Regional Reviews: Washington, D.C.
Ives calls the play a "translaptation" rather than a translation, as it diverges from Molière's original plot in several ways, most of which appear to have been lifted from Shakespeare's comedies. As the prologue states, "Screw Molière! We'll do our own version."
The plot remains an examination of a blunt truth-telling aristocrat, here given the name Frank (Gregory Wooddell), and his anger toward the artificiality he sees in Paris society. (The year is still 1666, but Alexander Dodge's set intermingles elegant Louis XIV chairs and an exaggeratedly tall chest of drawers with zany bits of contemporary art and design: a red loveseat in the shape of a pair of lips, a hanging sculpture that resembles a balloon animal.)
Frank rages against the "alternative facts" and "fake news" (Ives has updated his script since its premiere in 2011) that plague society, whether embodied by a pompous aspiring poet in a sculpted red wig (the estimable Tom Story) or revealed through a poisonously funny hypocrite (the amazing Veanne Cox, who can get laughs just by flexing her fingers).
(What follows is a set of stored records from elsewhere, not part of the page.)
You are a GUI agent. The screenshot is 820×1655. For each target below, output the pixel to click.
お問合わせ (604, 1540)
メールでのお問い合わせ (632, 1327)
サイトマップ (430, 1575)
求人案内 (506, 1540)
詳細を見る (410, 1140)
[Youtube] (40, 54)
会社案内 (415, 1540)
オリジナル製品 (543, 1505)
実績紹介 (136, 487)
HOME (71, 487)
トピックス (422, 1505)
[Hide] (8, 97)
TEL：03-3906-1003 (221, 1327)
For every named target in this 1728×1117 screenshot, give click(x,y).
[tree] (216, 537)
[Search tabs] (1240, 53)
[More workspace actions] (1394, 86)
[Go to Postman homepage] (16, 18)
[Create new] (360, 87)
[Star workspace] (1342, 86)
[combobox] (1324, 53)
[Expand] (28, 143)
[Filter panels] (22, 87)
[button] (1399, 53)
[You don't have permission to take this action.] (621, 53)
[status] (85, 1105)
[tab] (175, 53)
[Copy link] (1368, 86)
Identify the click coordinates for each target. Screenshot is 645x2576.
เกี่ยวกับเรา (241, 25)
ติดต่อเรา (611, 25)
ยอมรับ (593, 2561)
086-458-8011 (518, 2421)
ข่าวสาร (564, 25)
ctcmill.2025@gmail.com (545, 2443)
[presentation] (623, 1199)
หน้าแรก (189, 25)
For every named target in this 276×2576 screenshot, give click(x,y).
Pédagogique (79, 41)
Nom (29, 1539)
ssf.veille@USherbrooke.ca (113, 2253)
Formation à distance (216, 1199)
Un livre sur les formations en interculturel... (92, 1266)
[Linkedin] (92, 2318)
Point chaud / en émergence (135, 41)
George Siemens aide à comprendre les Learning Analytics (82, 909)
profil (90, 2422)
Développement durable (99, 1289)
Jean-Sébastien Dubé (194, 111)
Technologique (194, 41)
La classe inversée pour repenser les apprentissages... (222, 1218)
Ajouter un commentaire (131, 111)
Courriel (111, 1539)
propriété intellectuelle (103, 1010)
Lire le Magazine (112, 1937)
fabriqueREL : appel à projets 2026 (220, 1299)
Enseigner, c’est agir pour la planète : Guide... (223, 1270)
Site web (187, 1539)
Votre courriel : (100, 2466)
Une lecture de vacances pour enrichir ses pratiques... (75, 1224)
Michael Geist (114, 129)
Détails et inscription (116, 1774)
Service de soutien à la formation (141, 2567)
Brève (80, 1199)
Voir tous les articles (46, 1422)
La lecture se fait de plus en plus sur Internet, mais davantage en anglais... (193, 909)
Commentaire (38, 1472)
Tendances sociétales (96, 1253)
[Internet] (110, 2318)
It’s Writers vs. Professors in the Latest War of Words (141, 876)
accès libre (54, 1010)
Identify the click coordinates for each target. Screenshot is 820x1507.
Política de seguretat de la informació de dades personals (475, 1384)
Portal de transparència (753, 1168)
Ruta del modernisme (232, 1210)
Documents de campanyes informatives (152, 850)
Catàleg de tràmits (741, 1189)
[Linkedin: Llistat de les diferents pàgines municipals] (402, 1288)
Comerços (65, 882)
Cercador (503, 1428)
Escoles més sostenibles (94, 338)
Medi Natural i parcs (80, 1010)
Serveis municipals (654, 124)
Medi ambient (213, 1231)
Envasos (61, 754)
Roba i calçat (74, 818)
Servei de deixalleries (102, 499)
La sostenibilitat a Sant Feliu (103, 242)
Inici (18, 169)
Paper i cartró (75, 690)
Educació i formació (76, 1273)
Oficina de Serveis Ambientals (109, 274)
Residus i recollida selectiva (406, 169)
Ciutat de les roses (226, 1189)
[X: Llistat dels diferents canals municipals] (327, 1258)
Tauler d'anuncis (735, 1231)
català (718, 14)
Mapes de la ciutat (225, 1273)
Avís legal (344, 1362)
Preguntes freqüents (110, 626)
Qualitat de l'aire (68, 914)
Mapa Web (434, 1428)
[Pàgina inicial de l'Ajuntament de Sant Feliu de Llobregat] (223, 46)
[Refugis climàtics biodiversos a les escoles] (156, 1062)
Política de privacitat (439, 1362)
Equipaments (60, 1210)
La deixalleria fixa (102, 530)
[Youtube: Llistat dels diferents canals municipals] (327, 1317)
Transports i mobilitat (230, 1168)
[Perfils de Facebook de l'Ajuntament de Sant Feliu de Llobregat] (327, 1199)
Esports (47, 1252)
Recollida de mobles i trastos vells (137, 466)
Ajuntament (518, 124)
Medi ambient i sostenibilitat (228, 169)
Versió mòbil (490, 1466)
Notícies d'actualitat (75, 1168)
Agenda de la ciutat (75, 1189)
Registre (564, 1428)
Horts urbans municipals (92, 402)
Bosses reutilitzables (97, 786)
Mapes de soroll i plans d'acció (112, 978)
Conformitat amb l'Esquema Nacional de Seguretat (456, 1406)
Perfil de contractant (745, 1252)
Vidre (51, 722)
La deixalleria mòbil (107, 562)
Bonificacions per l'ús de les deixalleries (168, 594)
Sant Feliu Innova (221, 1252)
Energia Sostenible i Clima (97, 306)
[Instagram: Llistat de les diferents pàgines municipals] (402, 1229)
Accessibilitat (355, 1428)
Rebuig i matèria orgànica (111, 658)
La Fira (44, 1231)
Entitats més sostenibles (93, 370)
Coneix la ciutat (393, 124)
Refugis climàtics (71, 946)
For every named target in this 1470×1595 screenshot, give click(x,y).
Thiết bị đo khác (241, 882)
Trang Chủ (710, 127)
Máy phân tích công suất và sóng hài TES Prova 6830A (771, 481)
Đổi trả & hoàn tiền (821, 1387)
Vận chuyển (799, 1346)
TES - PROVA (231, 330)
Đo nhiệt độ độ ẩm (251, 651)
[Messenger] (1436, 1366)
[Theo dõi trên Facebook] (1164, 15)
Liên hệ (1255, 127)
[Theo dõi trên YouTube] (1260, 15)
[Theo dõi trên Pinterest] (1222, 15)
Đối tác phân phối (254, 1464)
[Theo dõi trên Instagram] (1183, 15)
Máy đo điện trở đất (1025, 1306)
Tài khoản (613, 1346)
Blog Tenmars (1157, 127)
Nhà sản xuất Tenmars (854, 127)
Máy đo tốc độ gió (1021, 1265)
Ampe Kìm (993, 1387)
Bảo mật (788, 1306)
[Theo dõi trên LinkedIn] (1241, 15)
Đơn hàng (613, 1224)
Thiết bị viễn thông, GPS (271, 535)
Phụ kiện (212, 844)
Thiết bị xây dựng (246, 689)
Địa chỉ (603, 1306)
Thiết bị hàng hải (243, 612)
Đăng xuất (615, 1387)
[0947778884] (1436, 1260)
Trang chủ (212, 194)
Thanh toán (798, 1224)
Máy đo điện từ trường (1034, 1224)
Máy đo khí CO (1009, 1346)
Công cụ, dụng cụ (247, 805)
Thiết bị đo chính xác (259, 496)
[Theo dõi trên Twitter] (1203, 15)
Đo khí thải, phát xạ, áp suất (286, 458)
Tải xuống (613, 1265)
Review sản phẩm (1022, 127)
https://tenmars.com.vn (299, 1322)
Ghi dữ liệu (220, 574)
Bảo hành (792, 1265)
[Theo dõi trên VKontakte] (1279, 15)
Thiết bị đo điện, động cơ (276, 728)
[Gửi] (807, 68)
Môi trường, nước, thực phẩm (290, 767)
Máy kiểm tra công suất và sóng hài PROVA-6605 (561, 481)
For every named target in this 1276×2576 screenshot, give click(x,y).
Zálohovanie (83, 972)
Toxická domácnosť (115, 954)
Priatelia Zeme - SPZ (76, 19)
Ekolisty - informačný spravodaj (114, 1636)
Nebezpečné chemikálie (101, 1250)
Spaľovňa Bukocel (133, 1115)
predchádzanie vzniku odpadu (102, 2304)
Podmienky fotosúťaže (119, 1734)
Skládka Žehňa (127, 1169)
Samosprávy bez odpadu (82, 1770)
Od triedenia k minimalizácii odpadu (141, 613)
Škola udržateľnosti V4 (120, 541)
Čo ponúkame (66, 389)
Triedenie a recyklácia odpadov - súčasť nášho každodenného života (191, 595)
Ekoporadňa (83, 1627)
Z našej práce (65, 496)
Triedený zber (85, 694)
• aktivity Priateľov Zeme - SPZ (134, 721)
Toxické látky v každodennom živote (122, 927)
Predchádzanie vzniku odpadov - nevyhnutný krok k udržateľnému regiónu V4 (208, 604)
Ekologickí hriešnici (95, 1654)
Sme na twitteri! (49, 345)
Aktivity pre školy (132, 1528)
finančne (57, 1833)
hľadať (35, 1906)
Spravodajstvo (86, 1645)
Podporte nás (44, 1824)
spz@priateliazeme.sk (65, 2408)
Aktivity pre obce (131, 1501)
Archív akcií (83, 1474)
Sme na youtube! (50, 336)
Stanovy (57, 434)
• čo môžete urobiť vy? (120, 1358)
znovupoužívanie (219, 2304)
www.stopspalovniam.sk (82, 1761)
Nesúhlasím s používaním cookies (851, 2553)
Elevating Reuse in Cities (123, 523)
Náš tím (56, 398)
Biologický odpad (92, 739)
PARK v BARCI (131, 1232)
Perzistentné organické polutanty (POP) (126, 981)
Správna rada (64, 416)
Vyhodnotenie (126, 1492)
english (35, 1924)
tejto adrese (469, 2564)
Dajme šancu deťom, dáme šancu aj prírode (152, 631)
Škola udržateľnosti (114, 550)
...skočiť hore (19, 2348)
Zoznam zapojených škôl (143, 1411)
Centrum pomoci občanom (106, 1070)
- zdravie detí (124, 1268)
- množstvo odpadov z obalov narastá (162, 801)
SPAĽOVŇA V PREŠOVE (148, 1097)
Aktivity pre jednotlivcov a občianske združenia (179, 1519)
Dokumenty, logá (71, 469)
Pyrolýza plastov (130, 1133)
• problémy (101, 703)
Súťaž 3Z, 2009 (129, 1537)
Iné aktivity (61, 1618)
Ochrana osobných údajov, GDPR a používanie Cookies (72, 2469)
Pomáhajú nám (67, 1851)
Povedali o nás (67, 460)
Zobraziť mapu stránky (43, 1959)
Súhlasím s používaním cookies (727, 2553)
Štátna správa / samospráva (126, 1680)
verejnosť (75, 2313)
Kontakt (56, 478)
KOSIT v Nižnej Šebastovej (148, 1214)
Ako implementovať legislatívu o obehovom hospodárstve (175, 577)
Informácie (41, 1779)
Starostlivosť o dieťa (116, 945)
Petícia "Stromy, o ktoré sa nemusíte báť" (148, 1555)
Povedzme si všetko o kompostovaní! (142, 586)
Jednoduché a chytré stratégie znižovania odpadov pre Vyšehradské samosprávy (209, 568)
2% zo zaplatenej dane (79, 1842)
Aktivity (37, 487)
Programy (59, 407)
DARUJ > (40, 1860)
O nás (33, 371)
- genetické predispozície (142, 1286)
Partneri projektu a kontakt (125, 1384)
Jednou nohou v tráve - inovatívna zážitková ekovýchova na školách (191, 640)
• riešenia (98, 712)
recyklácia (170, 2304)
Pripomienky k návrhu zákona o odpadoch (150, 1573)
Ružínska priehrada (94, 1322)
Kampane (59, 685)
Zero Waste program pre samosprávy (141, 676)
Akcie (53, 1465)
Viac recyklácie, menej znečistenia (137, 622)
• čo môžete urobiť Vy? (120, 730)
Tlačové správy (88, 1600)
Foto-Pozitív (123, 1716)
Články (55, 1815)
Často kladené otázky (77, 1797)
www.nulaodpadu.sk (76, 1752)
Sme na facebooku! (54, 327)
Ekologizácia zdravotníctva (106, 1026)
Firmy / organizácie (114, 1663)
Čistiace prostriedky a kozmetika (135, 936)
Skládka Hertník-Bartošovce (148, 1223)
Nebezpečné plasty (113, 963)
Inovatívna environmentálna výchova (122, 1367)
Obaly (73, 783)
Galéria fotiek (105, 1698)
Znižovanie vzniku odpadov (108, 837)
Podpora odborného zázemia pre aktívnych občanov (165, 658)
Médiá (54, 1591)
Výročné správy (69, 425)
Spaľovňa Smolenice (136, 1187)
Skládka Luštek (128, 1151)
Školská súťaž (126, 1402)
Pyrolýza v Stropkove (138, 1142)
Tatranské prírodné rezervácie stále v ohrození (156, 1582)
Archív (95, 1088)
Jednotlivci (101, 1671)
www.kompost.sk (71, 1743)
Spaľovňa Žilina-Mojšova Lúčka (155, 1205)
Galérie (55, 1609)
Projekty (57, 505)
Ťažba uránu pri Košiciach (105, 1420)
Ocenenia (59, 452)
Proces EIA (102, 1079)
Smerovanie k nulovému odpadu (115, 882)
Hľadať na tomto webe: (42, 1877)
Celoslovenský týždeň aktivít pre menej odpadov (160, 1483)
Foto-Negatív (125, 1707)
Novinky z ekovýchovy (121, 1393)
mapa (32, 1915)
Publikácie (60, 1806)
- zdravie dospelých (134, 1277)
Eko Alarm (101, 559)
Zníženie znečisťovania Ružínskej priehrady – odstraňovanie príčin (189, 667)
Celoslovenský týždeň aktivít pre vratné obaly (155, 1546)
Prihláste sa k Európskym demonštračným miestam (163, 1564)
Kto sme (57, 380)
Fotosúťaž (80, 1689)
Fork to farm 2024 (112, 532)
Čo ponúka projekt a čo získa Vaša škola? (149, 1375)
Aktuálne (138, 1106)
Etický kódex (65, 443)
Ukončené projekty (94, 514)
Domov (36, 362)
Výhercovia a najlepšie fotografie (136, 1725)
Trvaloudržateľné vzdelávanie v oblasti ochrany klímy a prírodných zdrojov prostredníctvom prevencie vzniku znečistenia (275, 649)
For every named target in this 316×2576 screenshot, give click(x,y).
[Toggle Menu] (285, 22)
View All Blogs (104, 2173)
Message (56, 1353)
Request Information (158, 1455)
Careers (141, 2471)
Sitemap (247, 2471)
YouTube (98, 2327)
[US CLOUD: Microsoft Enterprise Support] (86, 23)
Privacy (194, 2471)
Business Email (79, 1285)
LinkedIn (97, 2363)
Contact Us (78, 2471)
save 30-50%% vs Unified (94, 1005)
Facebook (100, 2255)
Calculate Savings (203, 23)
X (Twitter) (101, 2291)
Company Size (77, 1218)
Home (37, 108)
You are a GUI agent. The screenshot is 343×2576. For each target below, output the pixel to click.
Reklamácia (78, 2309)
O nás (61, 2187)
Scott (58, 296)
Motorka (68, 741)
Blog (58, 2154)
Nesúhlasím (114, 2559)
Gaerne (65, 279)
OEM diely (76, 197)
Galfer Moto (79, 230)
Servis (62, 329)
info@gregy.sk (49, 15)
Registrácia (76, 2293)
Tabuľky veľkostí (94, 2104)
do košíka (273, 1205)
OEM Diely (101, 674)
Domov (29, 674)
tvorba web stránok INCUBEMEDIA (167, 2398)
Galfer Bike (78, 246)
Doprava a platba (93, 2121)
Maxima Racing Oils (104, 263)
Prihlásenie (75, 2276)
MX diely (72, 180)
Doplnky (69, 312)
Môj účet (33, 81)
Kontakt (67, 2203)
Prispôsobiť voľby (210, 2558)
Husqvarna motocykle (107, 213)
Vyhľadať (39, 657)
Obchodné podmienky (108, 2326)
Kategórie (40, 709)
The center of the social circle is Celimene (Victoria Frings), a witty young widow who is just as acerbic as Frank but not so forthright about it. Invented gossip, insincere love letters, romance powered by manipulationit's all here and it's charming.
Other notable performances are Dorea Schmidt as Celimene's wide-eyed, utterly sincere cousin; Cody Nickell as Frank's befuddled friend; and Michael Glenn as two servants, a prissy one (his handling of a tray of canapes becomes a running gag) and a slovenly one.
Murell Horton's costumes maintain the balance between eras through a blend of 17th-century fashion (men's breeches and stockings, for example) and modern fabrics (one man wears a screen-printed tunic that depicts a man's face). The total effect is slightly disorienting yet delightful.